Manor house in Lolland Municipality, Denmark

Knuthenlund is a biodynamic agricultural estate on the island of Lolland in southeastern Denmark. The estate has an area of 960 hectares. It is known for its goat and sheep milk cheeses. Knuthenlund also produces a range of other food products which are sold through Irma stores as well as to Michelin-starred restaurants in Denmark and abroad.

==History==
Knuthenlund was established in 1729 by Count Adam Christopher Knuth who had already inherited Knuthenborg from his father in 1714. The new estate was created by merging the land that had previously belonged to the five tenant farms in the village of Brekorpes as well as Ugleholt Forest and various other properties in the area.

In 1738, Knuthenlund was merged into Knuthenborg.
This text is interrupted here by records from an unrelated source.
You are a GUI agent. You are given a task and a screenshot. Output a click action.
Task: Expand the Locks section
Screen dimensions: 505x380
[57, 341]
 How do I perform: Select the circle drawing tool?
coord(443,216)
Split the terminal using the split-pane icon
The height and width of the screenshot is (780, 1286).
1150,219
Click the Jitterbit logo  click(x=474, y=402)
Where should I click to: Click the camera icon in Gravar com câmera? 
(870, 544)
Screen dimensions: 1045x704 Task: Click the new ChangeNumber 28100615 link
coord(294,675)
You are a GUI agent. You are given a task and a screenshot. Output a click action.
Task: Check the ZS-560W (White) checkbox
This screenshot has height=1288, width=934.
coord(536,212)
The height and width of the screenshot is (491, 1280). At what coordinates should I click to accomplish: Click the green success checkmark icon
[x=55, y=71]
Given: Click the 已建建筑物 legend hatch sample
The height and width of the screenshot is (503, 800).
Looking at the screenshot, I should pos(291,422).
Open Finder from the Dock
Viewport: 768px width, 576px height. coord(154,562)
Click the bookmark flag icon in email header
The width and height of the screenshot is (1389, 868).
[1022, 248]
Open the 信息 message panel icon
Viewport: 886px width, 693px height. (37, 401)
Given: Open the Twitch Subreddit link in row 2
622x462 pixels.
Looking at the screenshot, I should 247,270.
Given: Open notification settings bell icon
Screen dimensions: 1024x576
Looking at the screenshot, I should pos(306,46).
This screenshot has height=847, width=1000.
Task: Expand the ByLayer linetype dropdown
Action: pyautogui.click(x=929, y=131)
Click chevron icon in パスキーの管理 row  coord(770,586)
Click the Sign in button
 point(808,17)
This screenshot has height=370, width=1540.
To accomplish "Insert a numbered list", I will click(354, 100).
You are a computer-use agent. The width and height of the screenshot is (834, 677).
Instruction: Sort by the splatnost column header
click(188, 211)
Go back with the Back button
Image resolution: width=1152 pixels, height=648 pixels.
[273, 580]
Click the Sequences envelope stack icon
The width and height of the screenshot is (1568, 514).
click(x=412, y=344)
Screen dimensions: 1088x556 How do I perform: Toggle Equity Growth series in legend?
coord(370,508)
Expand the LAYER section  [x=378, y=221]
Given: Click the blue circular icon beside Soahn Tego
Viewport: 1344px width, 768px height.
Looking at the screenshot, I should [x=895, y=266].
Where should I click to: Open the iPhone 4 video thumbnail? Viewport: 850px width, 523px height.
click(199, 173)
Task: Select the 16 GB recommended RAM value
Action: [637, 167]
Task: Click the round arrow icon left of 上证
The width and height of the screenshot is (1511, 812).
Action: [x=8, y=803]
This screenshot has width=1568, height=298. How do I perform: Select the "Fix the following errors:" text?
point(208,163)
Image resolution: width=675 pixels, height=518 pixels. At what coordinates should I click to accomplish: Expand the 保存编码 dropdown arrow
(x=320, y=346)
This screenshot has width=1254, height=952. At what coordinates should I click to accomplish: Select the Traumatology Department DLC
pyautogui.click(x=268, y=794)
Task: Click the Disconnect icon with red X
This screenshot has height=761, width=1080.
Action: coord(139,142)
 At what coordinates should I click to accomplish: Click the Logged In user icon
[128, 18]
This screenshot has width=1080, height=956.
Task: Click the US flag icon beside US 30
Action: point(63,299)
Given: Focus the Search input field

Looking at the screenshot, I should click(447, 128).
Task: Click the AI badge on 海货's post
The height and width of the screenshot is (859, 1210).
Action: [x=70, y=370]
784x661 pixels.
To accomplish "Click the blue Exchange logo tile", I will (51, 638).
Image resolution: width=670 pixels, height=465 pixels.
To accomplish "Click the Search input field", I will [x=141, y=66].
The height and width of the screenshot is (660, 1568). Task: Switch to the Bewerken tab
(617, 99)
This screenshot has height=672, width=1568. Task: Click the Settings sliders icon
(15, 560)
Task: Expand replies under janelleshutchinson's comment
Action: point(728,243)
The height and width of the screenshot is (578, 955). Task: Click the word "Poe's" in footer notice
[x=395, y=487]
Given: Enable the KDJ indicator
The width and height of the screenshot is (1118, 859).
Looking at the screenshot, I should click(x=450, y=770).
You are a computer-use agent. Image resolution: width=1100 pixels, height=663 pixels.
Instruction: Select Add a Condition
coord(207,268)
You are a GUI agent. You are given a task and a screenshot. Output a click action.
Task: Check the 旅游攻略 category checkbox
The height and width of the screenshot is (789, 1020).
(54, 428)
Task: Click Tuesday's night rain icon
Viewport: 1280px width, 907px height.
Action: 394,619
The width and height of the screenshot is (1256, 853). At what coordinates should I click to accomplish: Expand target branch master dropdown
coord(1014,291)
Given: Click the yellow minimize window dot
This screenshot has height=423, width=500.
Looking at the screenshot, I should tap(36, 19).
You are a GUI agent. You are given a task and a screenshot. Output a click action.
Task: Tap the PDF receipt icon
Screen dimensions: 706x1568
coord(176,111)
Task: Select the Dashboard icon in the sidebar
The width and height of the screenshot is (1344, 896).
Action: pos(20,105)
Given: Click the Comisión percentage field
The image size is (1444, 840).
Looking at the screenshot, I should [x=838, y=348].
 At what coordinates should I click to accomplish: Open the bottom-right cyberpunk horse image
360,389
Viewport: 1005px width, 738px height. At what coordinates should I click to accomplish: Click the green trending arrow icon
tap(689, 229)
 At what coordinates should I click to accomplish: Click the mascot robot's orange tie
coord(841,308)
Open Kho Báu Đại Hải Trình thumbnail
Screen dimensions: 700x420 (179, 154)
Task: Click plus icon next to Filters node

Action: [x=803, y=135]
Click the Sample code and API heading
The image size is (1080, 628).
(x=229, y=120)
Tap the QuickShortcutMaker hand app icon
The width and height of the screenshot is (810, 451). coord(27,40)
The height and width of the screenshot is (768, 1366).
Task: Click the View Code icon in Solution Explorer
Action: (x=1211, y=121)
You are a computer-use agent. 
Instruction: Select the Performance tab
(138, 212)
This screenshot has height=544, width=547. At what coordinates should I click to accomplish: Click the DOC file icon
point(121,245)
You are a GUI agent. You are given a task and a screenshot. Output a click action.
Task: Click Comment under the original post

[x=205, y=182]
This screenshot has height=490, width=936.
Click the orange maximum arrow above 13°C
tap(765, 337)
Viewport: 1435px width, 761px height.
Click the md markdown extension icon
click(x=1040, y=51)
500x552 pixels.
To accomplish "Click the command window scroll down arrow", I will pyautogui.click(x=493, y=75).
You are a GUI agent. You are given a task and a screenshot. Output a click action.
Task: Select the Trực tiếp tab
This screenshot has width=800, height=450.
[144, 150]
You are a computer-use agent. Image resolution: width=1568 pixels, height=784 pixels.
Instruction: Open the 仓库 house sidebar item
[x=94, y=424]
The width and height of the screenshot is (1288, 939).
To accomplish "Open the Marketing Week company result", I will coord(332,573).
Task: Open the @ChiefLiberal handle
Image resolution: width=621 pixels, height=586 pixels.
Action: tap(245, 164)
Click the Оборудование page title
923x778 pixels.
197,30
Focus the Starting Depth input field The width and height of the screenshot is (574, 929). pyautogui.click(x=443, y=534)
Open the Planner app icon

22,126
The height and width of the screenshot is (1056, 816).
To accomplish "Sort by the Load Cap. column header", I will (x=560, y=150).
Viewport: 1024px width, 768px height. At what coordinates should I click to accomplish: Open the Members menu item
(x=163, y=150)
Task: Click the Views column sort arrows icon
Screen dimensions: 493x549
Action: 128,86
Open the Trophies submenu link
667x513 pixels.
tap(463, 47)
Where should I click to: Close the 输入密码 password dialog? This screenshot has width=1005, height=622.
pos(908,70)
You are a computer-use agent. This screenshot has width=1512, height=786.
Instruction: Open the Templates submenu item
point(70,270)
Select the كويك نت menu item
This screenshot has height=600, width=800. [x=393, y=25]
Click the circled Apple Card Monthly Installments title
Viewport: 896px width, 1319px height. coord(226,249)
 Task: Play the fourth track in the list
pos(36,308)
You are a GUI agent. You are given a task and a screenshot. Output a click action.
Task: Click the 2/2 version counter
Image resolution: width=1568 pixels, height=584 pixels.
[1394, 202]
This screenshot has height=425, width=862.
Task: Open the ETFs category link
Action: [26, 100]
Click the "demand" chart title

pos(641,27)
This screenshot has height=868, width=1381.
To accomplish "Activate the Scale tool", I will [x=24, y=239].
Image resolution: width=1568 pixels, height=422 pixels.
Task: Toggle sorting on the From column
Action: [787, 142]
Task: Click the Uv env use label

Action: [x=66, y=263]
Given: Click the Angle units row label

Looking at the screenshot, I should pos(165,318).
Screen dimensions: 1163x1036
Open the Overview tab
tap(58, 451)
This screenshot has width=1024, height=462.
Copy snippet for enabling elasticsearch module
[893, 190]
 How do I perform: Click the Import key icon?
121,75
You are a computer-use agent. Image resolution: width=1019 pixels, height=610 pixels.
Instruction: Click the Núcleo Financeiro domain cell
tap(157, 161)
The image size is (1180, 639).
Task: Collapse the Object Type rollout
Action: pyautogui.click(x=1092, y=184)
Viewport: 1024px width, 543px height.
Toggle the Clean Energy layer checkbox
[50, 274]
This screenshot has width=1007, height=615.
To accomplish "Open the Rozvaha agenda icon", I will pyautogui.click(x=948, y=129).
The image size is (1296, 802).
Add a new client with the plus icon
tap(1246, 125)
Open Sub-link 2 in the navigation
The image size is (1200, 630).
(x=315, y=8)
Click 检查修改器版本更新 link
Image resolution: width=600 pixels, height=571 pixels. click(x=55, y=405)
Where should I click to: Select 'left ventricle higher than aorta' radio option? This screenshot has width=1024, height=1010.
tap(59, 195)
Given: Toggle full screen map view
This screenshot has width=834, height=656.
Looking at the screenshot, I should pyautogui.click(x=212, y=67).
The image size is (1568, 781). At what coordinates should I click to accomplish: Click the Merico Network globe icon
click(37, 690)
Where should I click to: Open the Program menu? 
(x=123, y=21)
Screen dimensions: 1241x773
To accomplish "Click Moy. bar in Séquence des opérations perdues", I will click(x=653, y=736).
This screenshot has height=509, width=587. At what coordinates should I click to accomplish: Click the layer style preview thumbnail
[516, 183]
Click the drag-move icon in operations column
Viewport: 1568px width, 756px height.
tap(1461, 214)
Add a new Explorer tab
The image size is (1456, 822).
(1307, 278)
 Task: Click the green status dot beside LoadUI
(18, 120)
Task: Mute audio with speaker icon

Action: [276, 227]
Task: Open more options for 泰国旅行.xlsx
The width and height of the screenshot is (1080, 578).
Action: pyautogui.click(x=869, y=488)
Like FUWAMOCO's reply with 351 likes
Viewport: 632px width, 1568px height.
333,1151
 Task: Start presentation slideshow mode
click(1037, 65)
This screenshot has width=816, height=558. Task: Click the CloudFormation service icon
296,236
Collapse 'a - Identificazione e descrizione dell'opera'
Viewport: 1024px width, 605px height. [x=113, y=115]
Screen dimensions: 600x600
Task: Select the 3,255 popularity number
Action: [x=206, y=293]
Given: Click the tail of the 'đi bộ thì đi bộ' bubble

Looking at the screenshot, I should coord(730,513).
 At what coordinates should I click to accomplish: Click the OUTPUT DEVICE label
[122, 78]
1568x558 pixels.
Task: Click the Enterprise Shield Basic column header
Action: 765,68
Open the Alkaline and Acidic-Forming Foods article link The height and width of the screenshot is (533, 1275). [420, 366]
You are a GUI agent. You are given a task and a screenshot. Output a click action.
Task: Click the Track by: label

It happened at the initiative of Knuth's widow, Ida Margrethe Reventlow, who had obtained royal permission to rearrange the Knuth family's holdings on behalf of their sons. As a farm under Knuthenborgt, Knuthenlund was then managed by a tenant, usually for a ten-year period at a time. From the 1870s, Knuthenlund focused on dairy products as a result of growing demand from the English and American markets. The buildings were replaced from 1877 to 1886.

In 1913, Knuthenlund and nearby Bøllesminde were sold to dairy owner Jens Peter Herman Hansen, who later that same year sold off Bøllesminde.

==Today==
The current owner, Susanne Hovmand-Simonsen, fourth generation at Knuthenlund, took over Knuthenlund after her father in 2006 and also owns the adjacent estate Ørbygård. She has turned the estate into one of Denmark's largest organic farm. The estate has an area of 960 hectares.

==Food products==
Knuthenlund is especially known for its goat and sheep milk cheeses. Its dairy opened in 2009 and has received multiple awards at the World Cheese Awards, Nordic Cheese Competition and Premio Roma. It received an honorary diploma from the Danish Gastronomic Academy in 2009 and became a member of the Guilde de Fromager in 2011. The dairy also produces milk and yogurt.

Knuthenlund also keeps traditional Danish livestock breeds such as Danish Red cattle and Black and White Danish Landrace pigs. The estate produces organic meat from free-ranging animals (beef, lamb and pork), saussures and charcuterie.

A new flour mill opened on the estate in 2016. It produces flour from spelt and Öland wheat.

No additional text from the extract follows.